Храбрунов был заместителем директора комбината по быту, я его видел раз: сидел на стуле перед столом инспекторши в отделе кадров, дверь вдруг с грохотом распахнулась, и на пороге, держась за ручку, встал квадратный нахмуренный мужик с длинными, падающими на лоб черными волосами. Он оглядел замершую комнату быстрым резким взглядом, сказал, ни к кому не обращаясь, недовольным громким голосом: «И здесь нет!» — и влупил дверь обратно в косяк.

— Дурацкая смерть… точно, — сказал я. — А тебе ногу не по-дурацки оторвало?

— А! — махнул рукой Макар Петрович. — У меня все по-дурацки, что толковать. Сестры Смирнихины родили. В один день. А?! Это вот да!

— Ну?! Действительно, да так да. — На мгновение, пробившись сквозь мрачную тяжелую раздражительность, во мне поднялось искреннее удивление. Сестры Смирнихины жили в нашем общежитии, обе работали крановщицами, обе в один день вышли замуж — это понятно. Но чтобы умудриться и родить в один день!..

— Старшая, правда, недовольна, — снова хохотнув, сказал Макар Петрович. — У нее на три часа позднее — обидно! Джакомо Леопарди, из серии «История эстетики в памятниках и документах» купил, — без всякого перехода, вспомнив и чтоб не забыть, хвастливо сообщил он. — Прекрасная книга.

— А кто он такой, Джакомо Леопарди? — спросил я.

— Не знаешь? А я думал, знаешь, — смущенно пристукнув деревяшкой о пол, сказал Макар Петрович. — Там написано, в предисловии, известный итальянский поэт девятнадцатого века, ну да не в том дело. Умная книга. Прямо философия целая. Потом дам тебе.

— Спасибо. — У меня не получалось поддерживать разговор, и я боялся, что Макар Петрович как-нибудь не так истолкует мои куцые односложные ответы и обидится. Правда, едва ли он может обидеться на это, но все равно… — С удовольствием почитаю, Макар Петрович, — заставил я себя добавить.

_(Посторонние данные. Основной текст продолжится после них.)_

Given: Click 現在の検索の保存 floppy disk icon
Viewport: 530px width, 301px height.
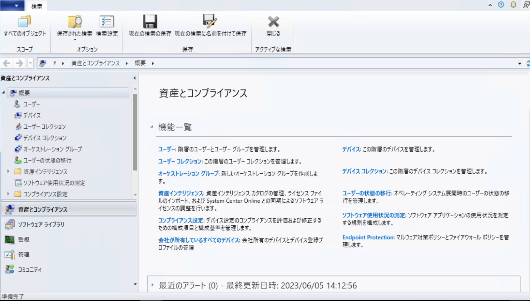Looking at the screenshot, I should coord(150,22).
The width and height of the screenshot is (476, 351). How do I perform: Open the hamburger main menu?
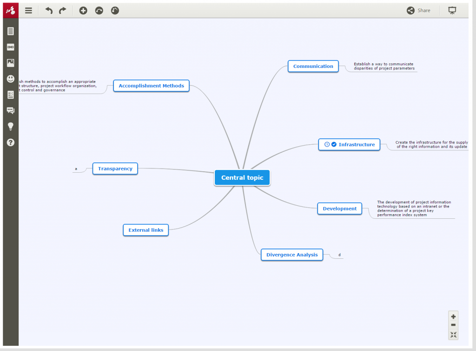(x=28, y=10)
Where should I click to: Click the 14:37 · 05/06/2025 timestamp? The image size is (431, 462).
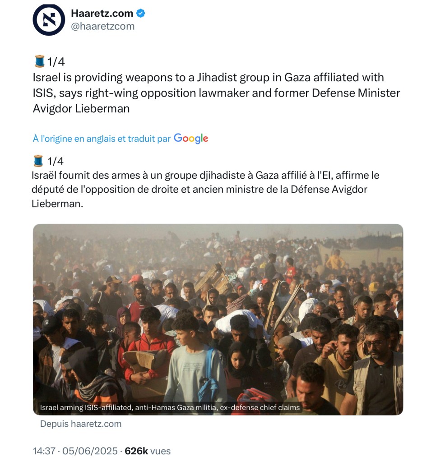coord(75,451)
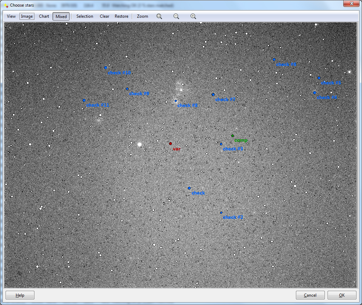The height and width of the screenshot is (305, 362).
Task: Click the check #7 star marker
Action: pos(213,94)
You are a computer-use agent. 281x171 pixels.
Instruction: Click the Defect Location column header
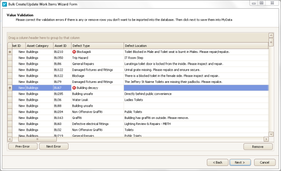point(196,46)
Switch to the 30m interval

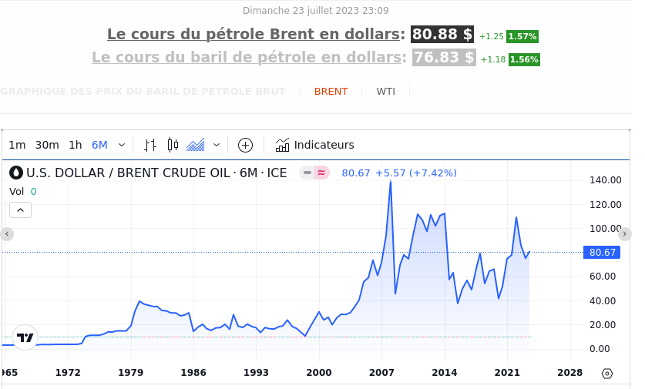tap(47, 145)
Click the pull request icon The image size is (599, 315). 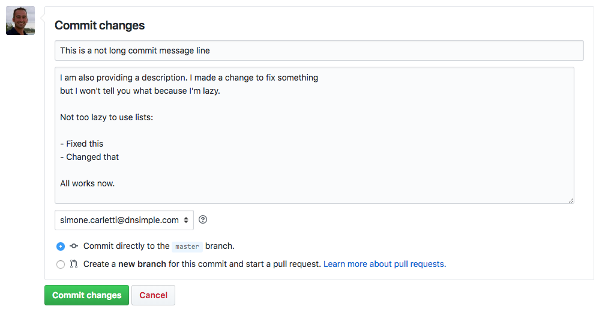[74, 264]
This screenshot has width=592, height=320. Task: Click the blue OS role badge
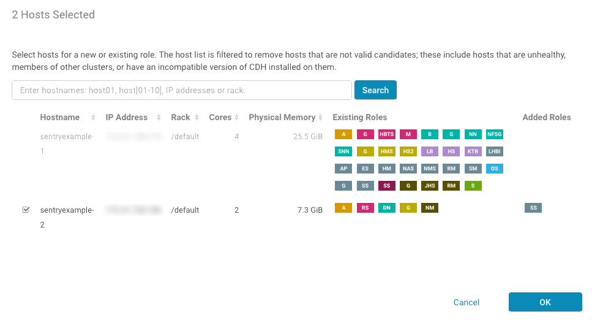(494, 169)
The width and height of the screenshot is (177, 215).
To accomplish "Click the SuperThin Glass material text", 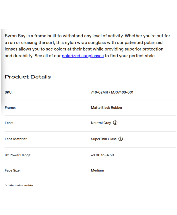I will point(104,139).
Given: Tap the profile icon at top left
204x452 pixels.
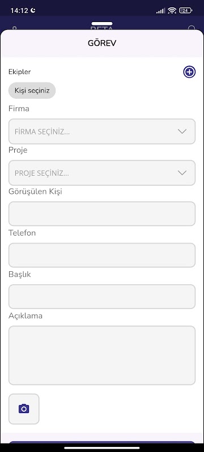Looking at the screenshot, I should point(14,28).
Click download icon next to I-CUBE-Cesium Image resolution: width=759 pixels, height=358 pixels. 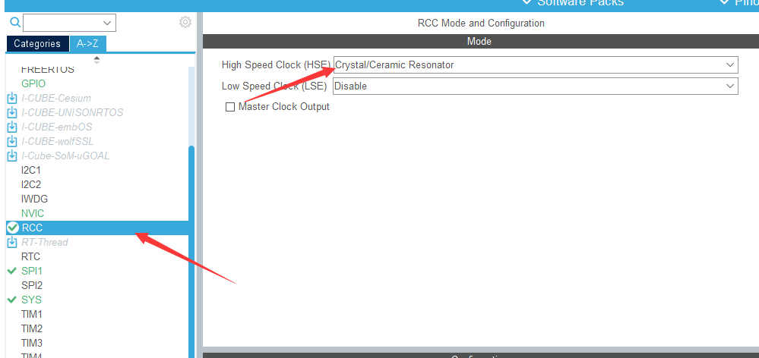12,99
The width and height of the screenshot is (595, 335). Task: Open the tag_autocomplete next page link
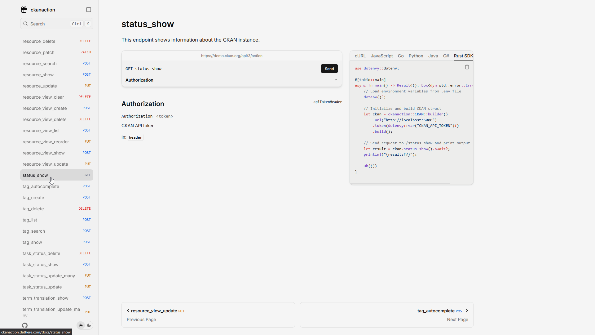click(436, 311)
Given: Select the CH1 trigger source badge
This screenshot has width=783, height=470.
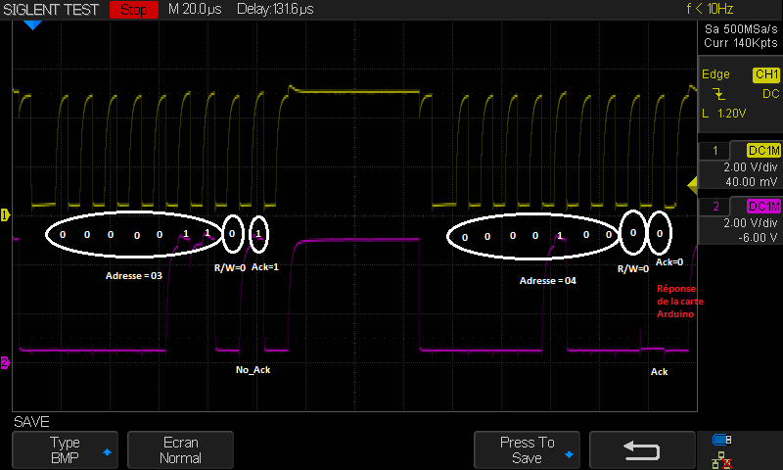Looking at the screenshot, I should [765, 74].

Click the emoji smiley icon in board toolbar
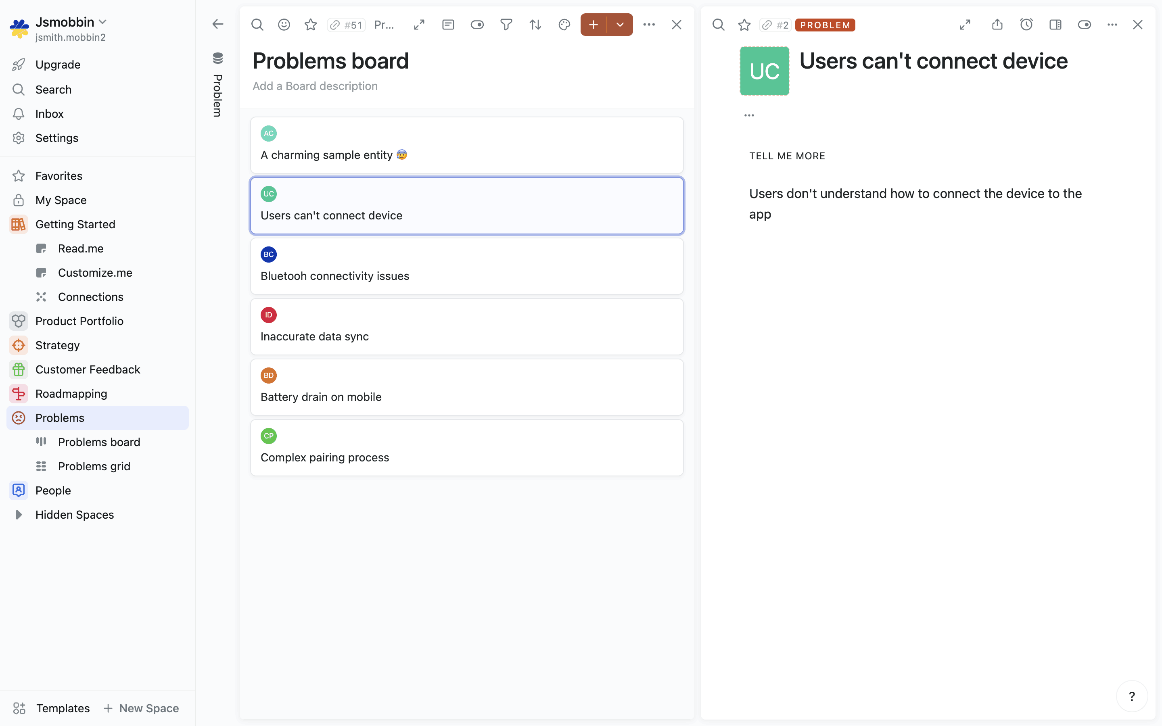point(284,24)
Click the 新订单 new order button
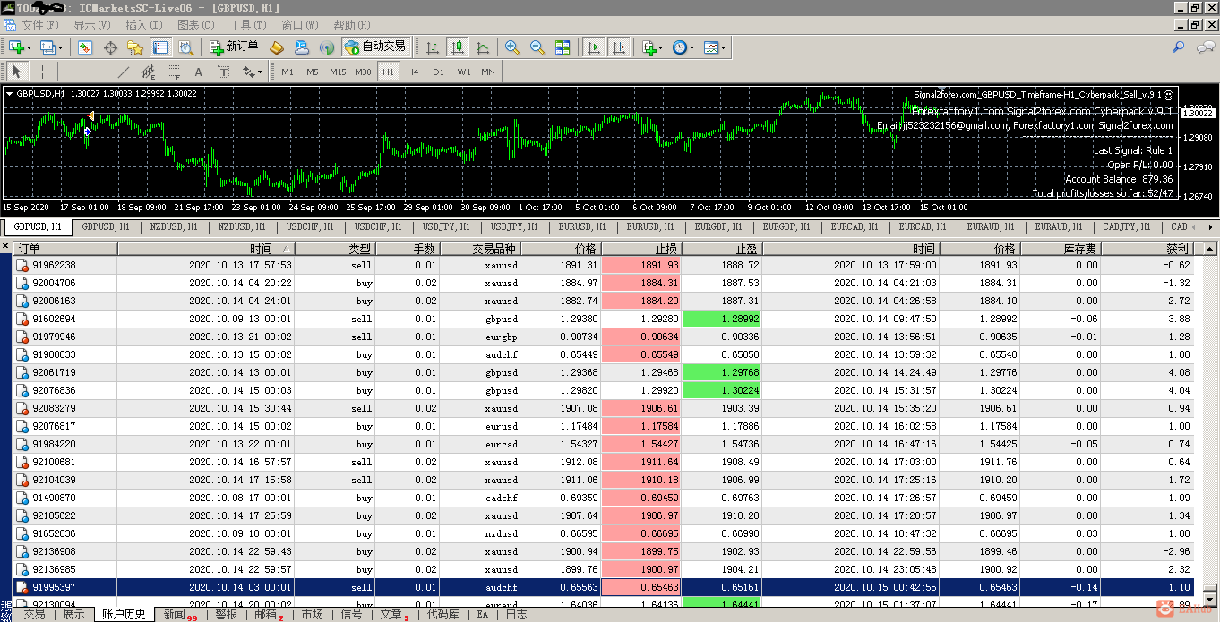The height and width of the screenshot is (622, 1220). click(235, 47)
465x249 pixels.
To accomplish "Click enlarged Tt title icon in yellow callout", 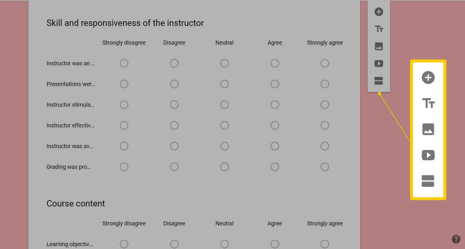I will 428,103.
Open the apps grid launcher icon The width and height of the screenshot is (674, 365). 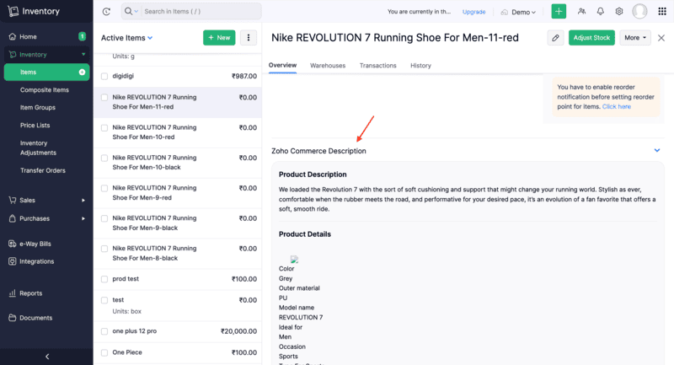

Мы дружим с ним — если это слово уместно, чтобы определить отношения людей, не связанных между собой никаким делом, никакими общими интересами, а одной лишь взаимной симпатией, — полтора уже года. Впрочем, нас связывают книги. Когда-то, в детстве и ранней юности, я читал как одержимый, кажется, я полагал тогда, что смысл жизни в том и состоит, чтобы прочитать книг как можно побольше. Я напичкался мировой и отечественной литературой до того, что, не успевая перевариваться, она торчала у меня из горла изжеванным бумажным комом, и потом у меня долго было несварение — я не брал в руки ни одной книги лет пять. Теперь, с трудом вспоминая писателей и названия, я начинаю все это медленно перечитывать, обнаруживая с удивлением, что, не помня деталей, помню главное — запах, цвет и вкус. Вид книги вновь, как в давнюю пору, только по-иному, не с такой раздражающей силой, вызывает во мне лихорадочное волнение, словно бы что-то посасывает от него под ложечкой — нужно подойти, посмотреть, взять… И каково же было мое удивление — не удивление, нет, я обомлел, — когда увидел, оказавшись у коменданта, многочисленные этажерки с книгами.. Казалось, вся его небольшая квартирка — две обычные общежитские комнатушки, соединенные прорубленной в стене дверью, — была заставлена этими темными от времени, решетчатыми этажерками, никем уже не производящимися, каких уже нигде и ни у кого не увидишь. Сугубо научные и профессиональные, непонятно для чего необходимые коменданту рабочего общежития, вроде «Теории механизмов и машин», безгрешно соседствовали на этих этажерках с «Опытами» Монтеня и «Золотым ослом» Апулея.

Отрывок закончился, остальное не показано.